Currencies Direct, which helps small businesses involved in export or import with currency conversion, said that the level of economic integration needed for such a move would "fly in the face" of the reasons behind a Yes vote.
Scottish ministers have called on Westminster politicians to agree to a so-called "sterling-zone", insisting the move would benefit both Scotland and the rest of the UK. But the Treasury has warned that such a move would be "extremely challenging".
Critics claim that even if a currency union could be agreed, it would mean severe restrictions on an independent Scotland's tax and spending.
Alistair Cotton, corporate dealer with Currencies Direct, said: "Currency union will not be agreed by either party as the level of economic integration needed on both sides flies in the face of the rationale behind independence."
He also called on pro-independence supporters keen for Scotland to go it alone with its own currency to give up that campaign.
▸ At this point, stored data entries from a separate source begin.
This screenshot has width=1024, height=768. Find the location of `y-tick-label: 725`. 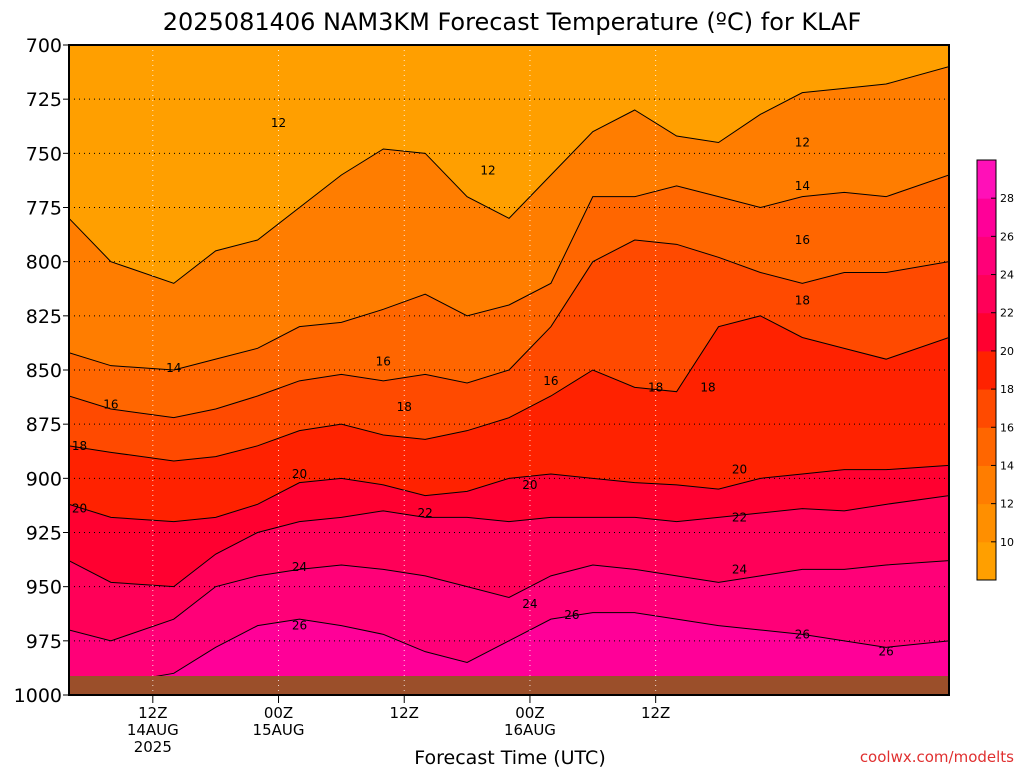

y-tick-label: 725 is located at coordinates (44, 100).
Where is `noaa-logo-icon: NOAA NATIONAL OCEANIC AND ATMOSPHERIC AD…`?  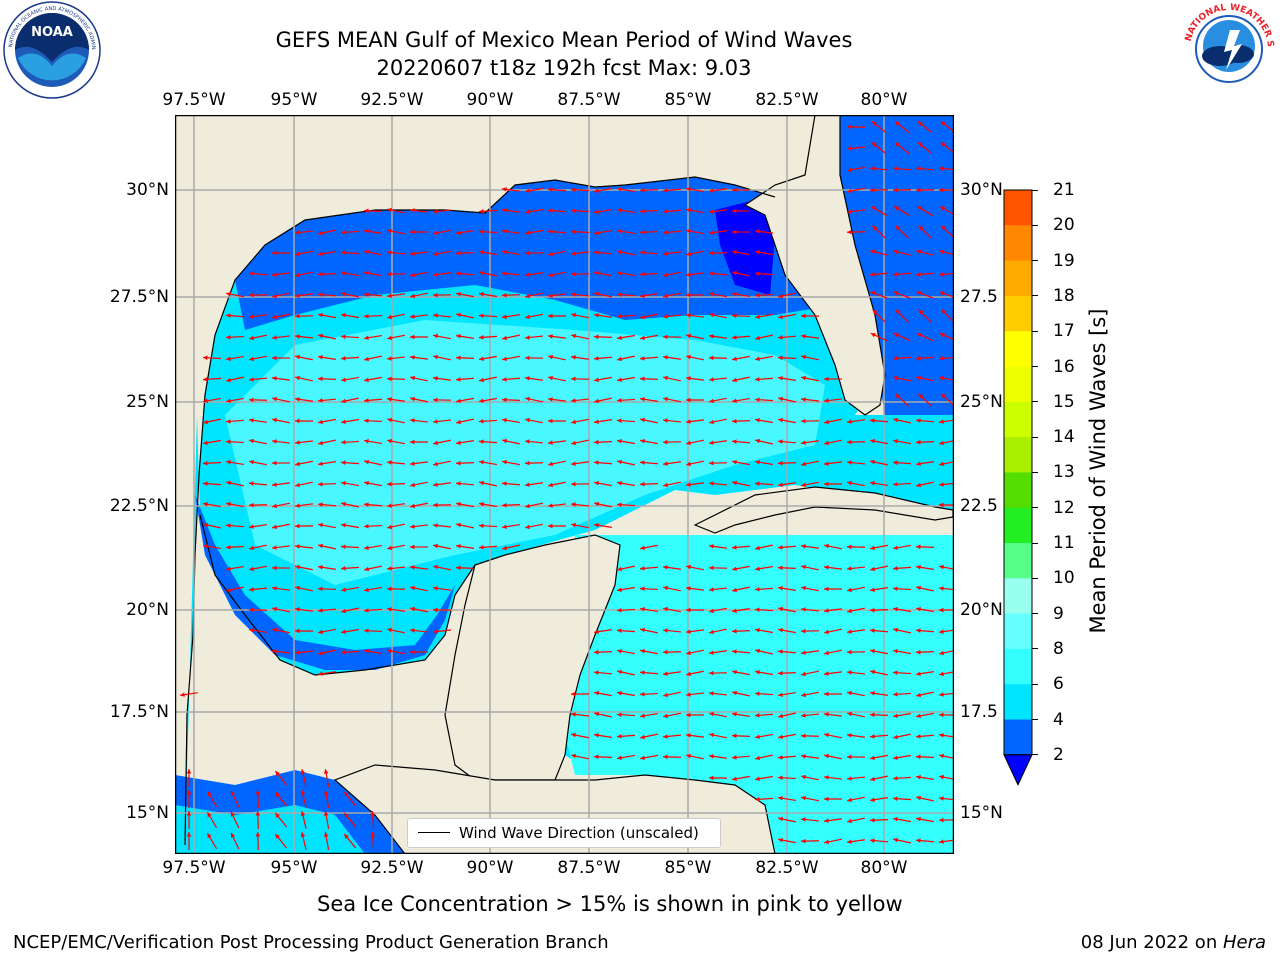 noaa-logo-icon: NOAA NATIONAL OCEANIC AND ATMOSPHERIC AD… is located at coordinates (51, 50).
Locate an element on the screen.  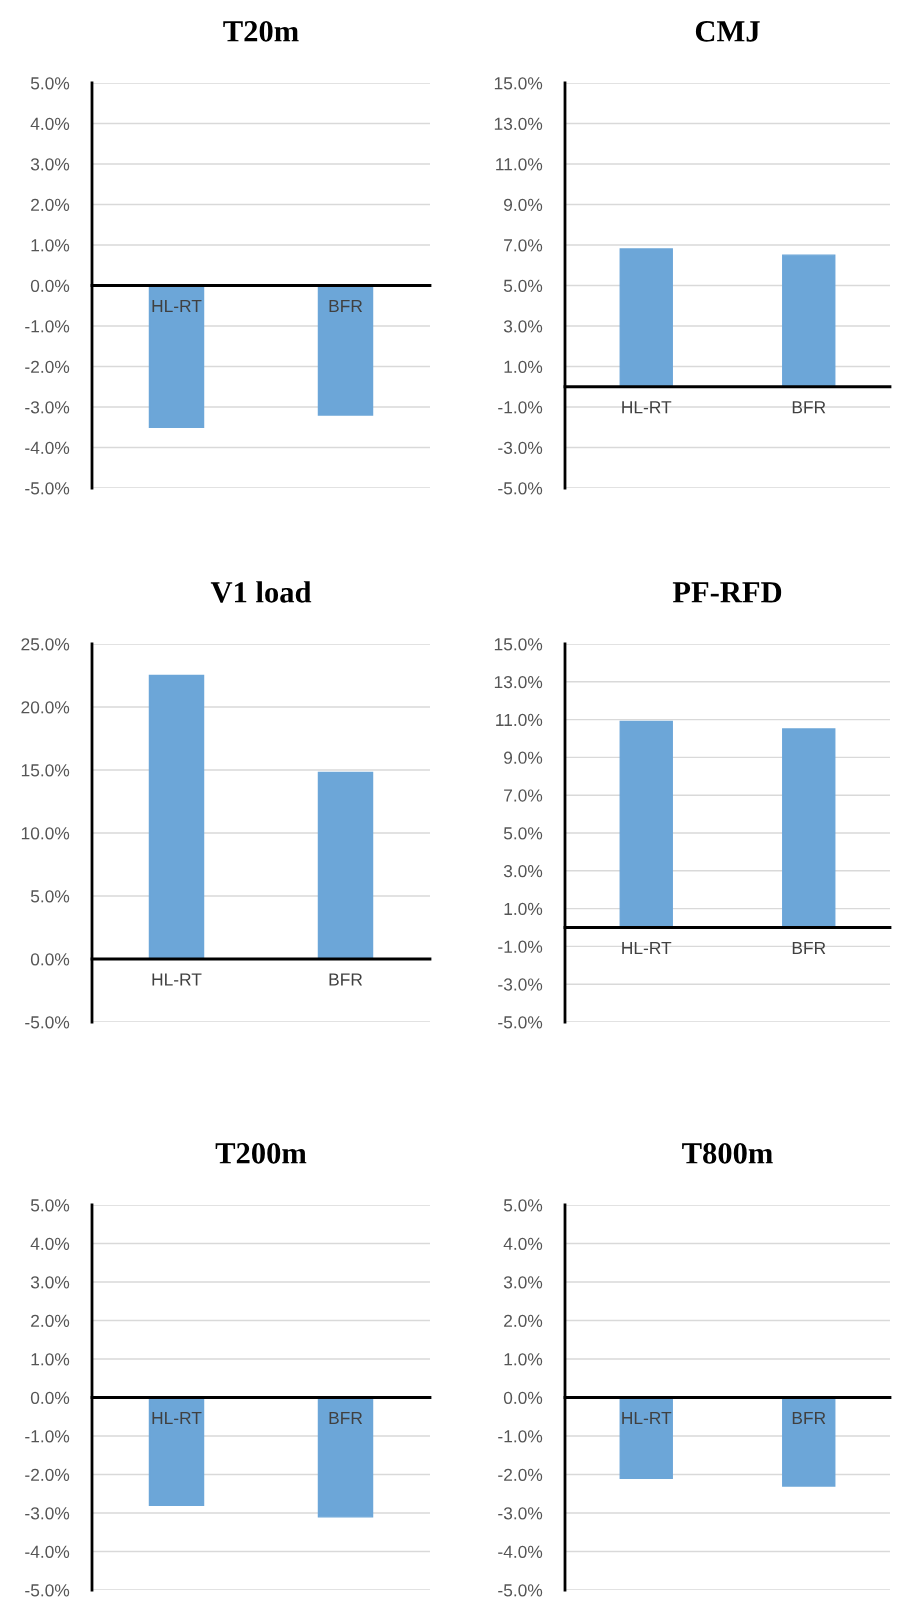
chart-title: PF-RFD is located at coordinates (727, 592).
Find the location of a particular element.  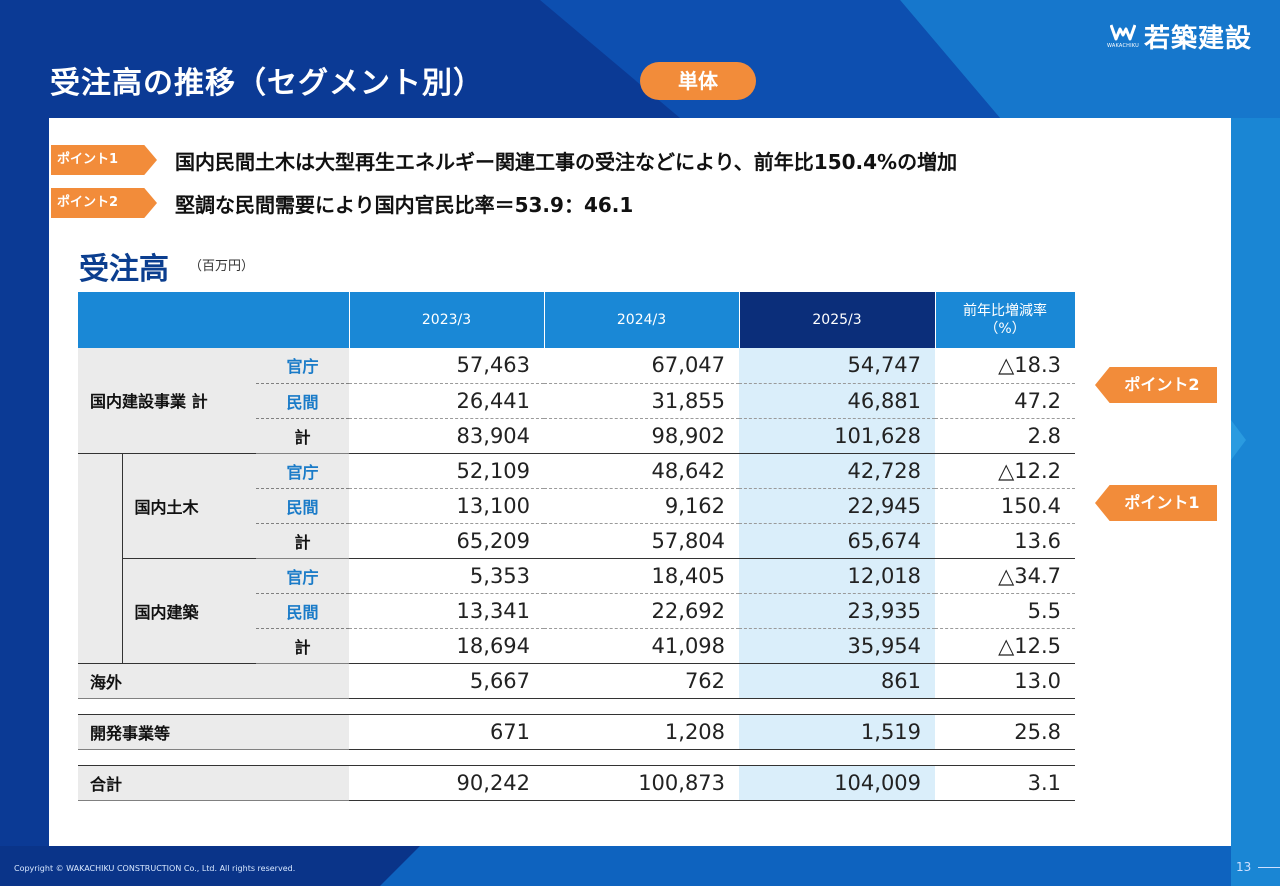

That idea should be "put to bed to stop it unnecessarily detracting from the referendum debate," he said.
And he warned that the idea of creating "a Central or Reserve Bank of Scotland fails to take into account the practical and financial hurdles of creating such a complex institution.
"It is a herculean task that should rank very low on Scotland's priorities at present.
"This is one situation where the harsh realities of the volatile foreign exchange market should take precedence over political point-scoring and nationalistic fervour."
At the weekend Alistair Darling, the leader of Better Together, said Alex Salmond must reveal his secret "Plan B" for Scotland's currency if calls for a sterling-zone fail.
Mr Darling said that "no one but a fool would go into a negotiation if they hadn't got a plan B",
A Scottish Government spokesman said: "An independent Scotland will keep the pound as part of a Sterling Area alongside taking on full responsibility for levels of taxation, revenues and public spending in Scotland.
"The pound is as much Scotland's as it is the rest of the UK's and the Scottish Government has put forward sensible proposals for a formal monetary union that would ensure both governments had full flexibility over their fiscal policies.
"A currency union is in the UK's interests due to the contribution Scotland makes to the Sterling Area, including its contribution to the UK's balance of payments. The UK exports more to Scotland than to Brazil, South Africa, Russia, India, China and Japan put together."